Programın ilk panelisti olan Prof. Dr. Şinasi Gündüz, "Bir İnanç Sapması Olarak Deizm: Tanrı var, ama uzakta" konusu ile salonu dolduran katılımcılara sunumunu yaptı.
"Deizme göre Allah vardır, dünyayı yarattı ancak ondan sonrasını insan aklına bıraktı" ifadeleri ile başlayan Gündüz, "Yaradanı kabul edip, dini inanışı kabul etmeyen bir düşüncedir. Deist düşünceye göre ne hara ne kilise ne de cami var. Tanrı beni yarattı bir köşeye çekildi, asıl olan akıldır diyorlar. Deizm, vahyi, kitabı, peygamberi reddeder. Dinlerin insanlar tarafından oluşturulduğunu söyleyen bir akımdır. Onlarda, Tanrı insanı neden ve nasıl yarattığının sorusunun cevabı ve insan öldükten sonra ne olacağının sorusunun cevapları yoktur." şeklinde konuştu.
"Dini değerlerimizi menfaatlerimize kurban ediyoruz"
"Oysaki Allah, yaratan, izleyen, gözleyen, vahiyle peygamber gönderendir" diyen Gündüz, "Allah, insana ve âleme müdahale eder. Her şeyin hâkimidir. Allah’a iman edip, şehadet getiren ancak hiçbir emrine uymayan. Dinin gereklerini yerine getirmeyenler var. Bunlar, adı konulmamış deistler gibi davranıyorlar. Asıl tehlikeli olanlar bunlardır. Bu, Müslümanlık için tehlikedir. Asıl sorulardan biri de deizmin neden taraftar buluyor oluşudur. İnsanlar neden deizme yöneliyor, bunu sorgulamalıyız. Bunun üç asıl sebebi vardır. Birincisi, problemli din anlayışıdır. Bu, insanı dinden soğutuyor. İkincisi, dini değerlerimizin itibarsızlaştırılmasıdır. Özellikle medya kanalıyla bunu yapıyorlar. Üçüncüsü ise sosyal, kültürel ve ekonomik yaşantının alabildiğine sekülerleşmesidir. Birbirimize karşı davranışlarımızda İslami değerlerin kaybolmasıdır. Dini değerlerimizi menfaatlerimize kurban ediyoruz. Kendi dini değerlerimizle İslam’ın özündeki değerlerle insanları buluşturmalıyız. İslami değerlerle yetişmeyen zihinler, yabancı fikirlerin esiri olurlar." şeklinde sözlerini noktaladı.

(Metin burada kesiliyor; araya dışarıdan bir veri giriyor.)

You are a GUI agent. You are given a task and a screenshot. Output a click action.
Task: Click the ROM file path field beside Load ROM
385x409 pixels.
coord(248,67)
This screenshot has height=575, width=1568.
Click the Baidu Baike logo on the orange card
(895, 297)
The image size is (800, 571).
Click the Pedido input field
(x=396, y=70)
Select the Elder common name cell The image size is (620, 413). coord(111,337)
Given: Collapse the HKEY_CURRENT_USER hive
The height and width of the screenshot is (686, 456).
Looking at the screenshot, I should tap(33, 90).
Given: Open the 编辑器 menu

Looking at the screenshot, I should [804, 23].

"Yeni Çağ Manevi Akımları ve Gençlik: Yoga, Reiki, Meditasyon" konu başlıklı sunumunu yapan Doç. Dr. Mehmet Alıcı ise Yoga’nın esasen Hint düşüncesinde bir ibadet hali olduğunu ifade etti.
Hint düşüncesinde Yoga’nın kişinin gündelik yaşamını düzenleyen, nasıl yaşanılacağını söyleyen değerler olduğunu ifade eden Alıcı, ülkemizde de bazılarınca cilalanıp sunulduğunu belirti. Alıcı, Reiki kelimesinin Japonca'da Transandantal ruhun enerjisi yani kozmik yaşam enerjisi demek olduğunu dile getirerek, herkesi maddi manevi sağlığa götüren bir ışık yolu olarak sayıldığını söyledi.

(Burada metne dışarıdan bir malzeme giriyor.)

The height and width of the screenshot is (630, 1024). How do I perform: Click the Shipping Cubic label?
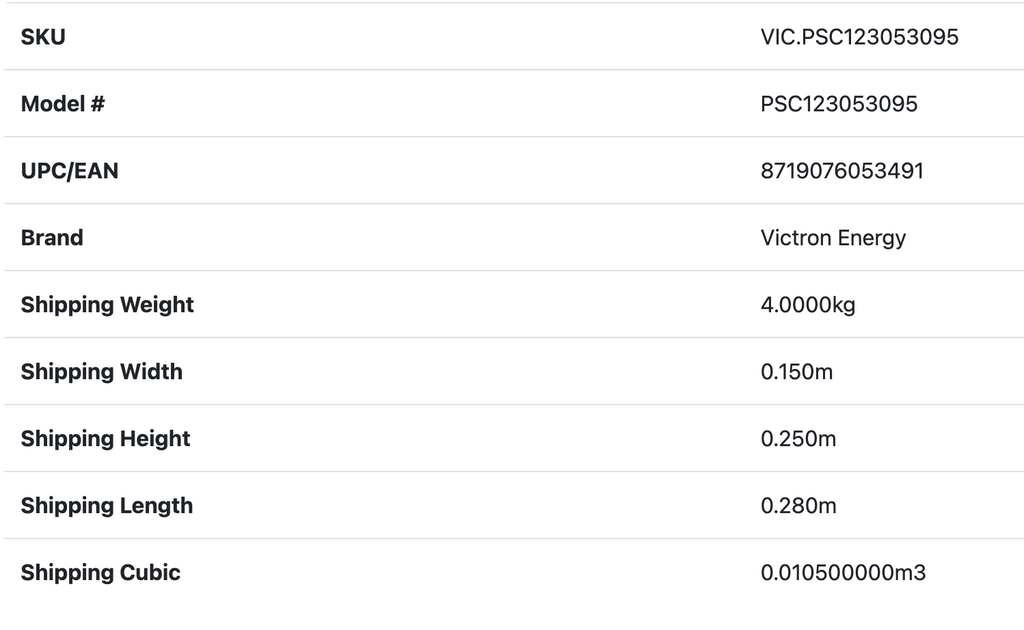click(101, 573)
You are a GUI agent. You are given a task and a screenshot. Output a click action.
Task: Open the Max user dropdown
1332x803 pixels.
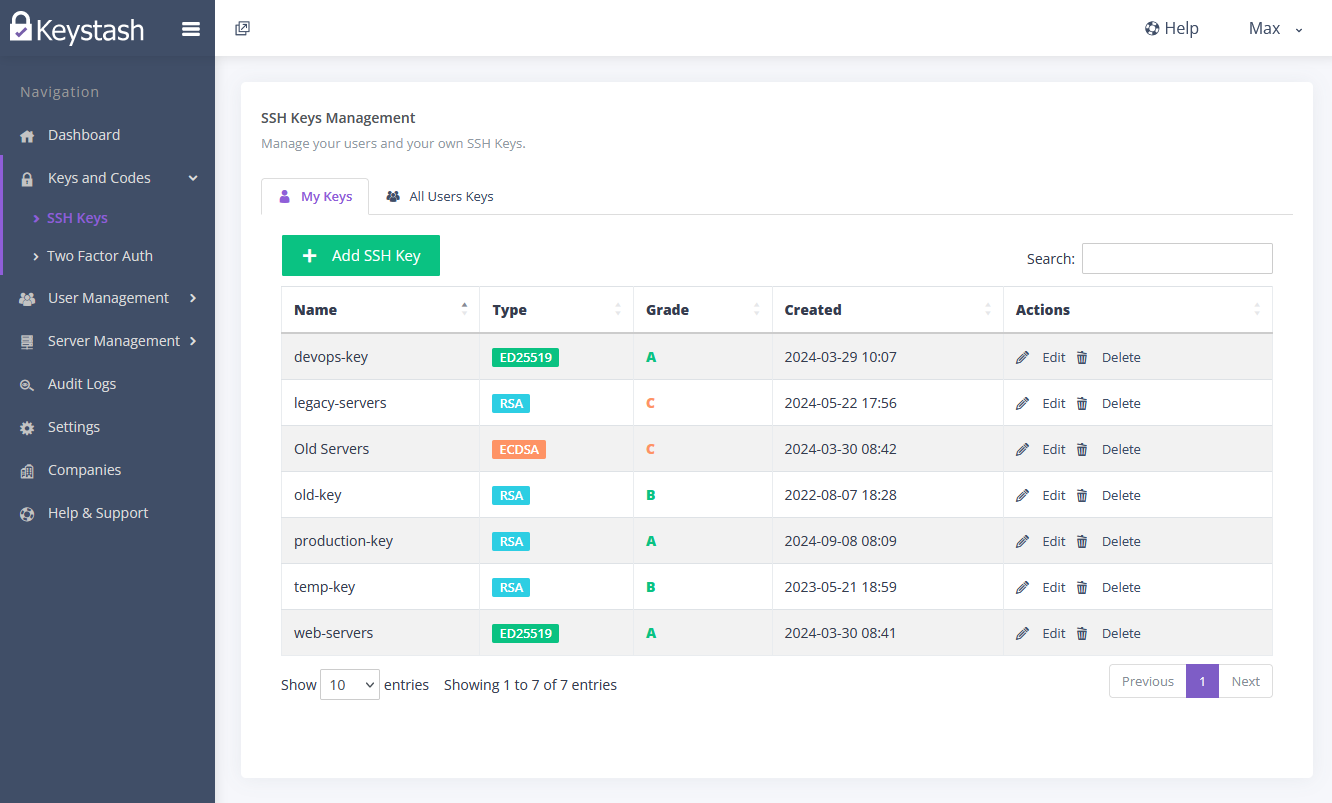[x=1276, y=28]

"Tevhidi hayatımızın merkezine koyarak yaşamalıyız"
Prof. Dr. Mehmet Mahfuz Söylemez ise "Genç Sahabeler, Asr-ı Saadet’ten Genç Şahsiyet Örnekleri" sunumunda Hz Muhammed'in helalin ve haramın, iyinin ve kötünün düşünülmeden davranıldığı bir çağda yaşayıp, insanlara güzelliği ve hoş ahlakı anlattığını vurgulayarak sözlerine başladı.
Peygamber Efendimize inananların yüzde 65’inin gençlerden oluştuğunu belirten Söylemez, "En yaşlıları Hz. Ebubekir’di, o da 38 yaşındaydı. O’na ilk inananların çoğu gençlerdi. Mesela Hz. Ali 10 yaşındaydı. Gençler, Peygamber Efendimizin etrafında bir hale oluşturmuşlardı. İslam’a ve Peygamberimize en yakın olan ekip gençlerdi." diye konuştu.
Söylemez, sözlerini şöyle sürdürdü: "Hz. Peygamberimiz, gençlere hayatlarının merkezine tevhidi almalarını istemiştir. Tevhid, hayatın merkezine Allah’ın dışında hiçbir şeyi koymamaktır. Hayatınızın merkezine ırkınızı, dilinizi, takımınızı, üstünlüklerimizi koyarak yaşayamayız. Tevhidi, ahireti merkeze alan bir kitleyi oluşturmak zorundayız. Biz, yüzümüz ahirete dönük değil, dünyaya dönük şekilde yaşıyoruz."
Panel dinleyicilerin sordukları soruların cevaplanmasıyla sona erdi.